The Post Eagles are composed of 22 teams representing Post University  in intercollegiate athletics, including men and women's basketball, cross country, golf, ice hockey, lacrosse, soccer, tennis, and track and field. Men's sports include baseball and football. Women's sports include softball and volleyball. The Eagles compete in the NCAA Division II in 18 of their 22 sports, and are members of the Central Atlantic Collegiate Conference.
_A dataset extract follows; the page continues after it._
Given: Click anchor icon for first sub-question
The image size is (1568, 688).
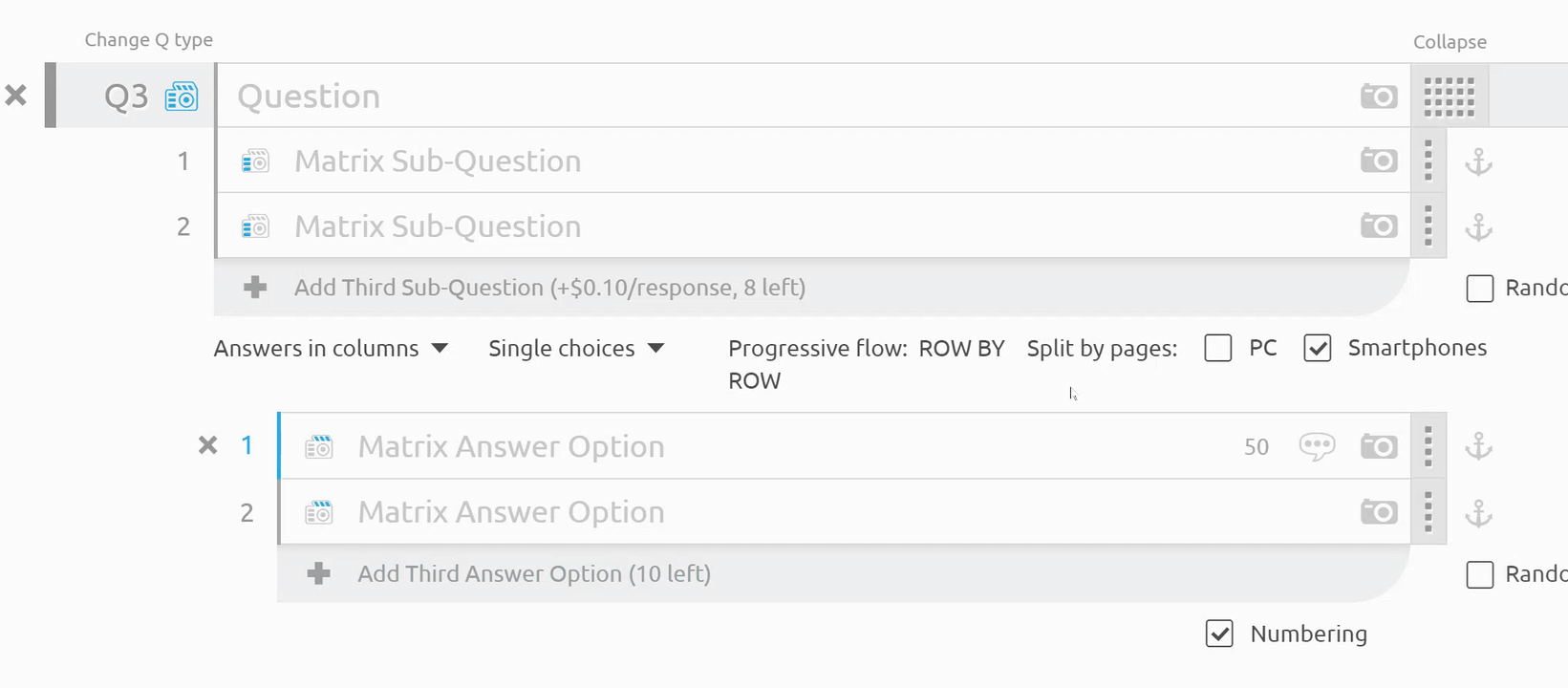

The exceptions are women's ice hockey, in which the Eagles compete at the NCAA National Collegiate level (Divisions I and II) in the New England Women's Hockey Alliance, men’s ice hockey Northeast 10 and men’s and women’s indoor track East Coast Conference 
Beginning in the fall of 2020 Post University will begin sponsoring Men’s and Women’s Rugby and they will compete in the New England Wide Collegiate Rugby Conference NEWCRC.

Teams

Championships 
Past CACC championship teams.

Men's basketball
 CACC champion (2003)
 CACC Regular Season Champions (2021)
Men's golf
 3 individual tournament wins in the last 2 seasons
 (5×) CACC champion 2006–2010
 (12x) NCAA Regional appearances 2005-2013, 2016, 2018, 2019
 NCAA National Championship appearance 2012
 (2x) GCCA Academic National Championship 2012–2013
Men's soccer
 CACC champion 2008, 2018, 2019, 2021
 (4x) CACC regular-season champions 2011-2013, 2021
 (2x) ECAC champions 2014, 2015
 NCAA Regionals 2012, 2013, 2018, 2019 (Sweet 16), 2021
Men's track and field
 Individual CACC Champions - 100m, 2014; 800m, 2015
Men's Tennis
 NCAA Regional appearance 2017

Women's Soccer
 ECAC Champion 2015
Softball
 CACC Champion 2003
Women’s Cross Country
 CACC Individual Champ 2016, 2017, 2018
 NCAA Individual East Region Champ 2018, NCAA East Region Runner-Up 2017
 NCAA Individual Qualifier 2018, 2019
Women's Track and Field
 Individual CACC Champions - 100m, 2014; 100m and 200m, 2015
Women's volleyball
 (2×) CACC champion 2014, 2015
 (3×) NCAA Regional appearances 2014, 2015, 2016

Non-varsity programs
Non-varsity programs include cheerleading, and equestrian sports (IDA dressage, IHSA hunt seat, and IHSA western).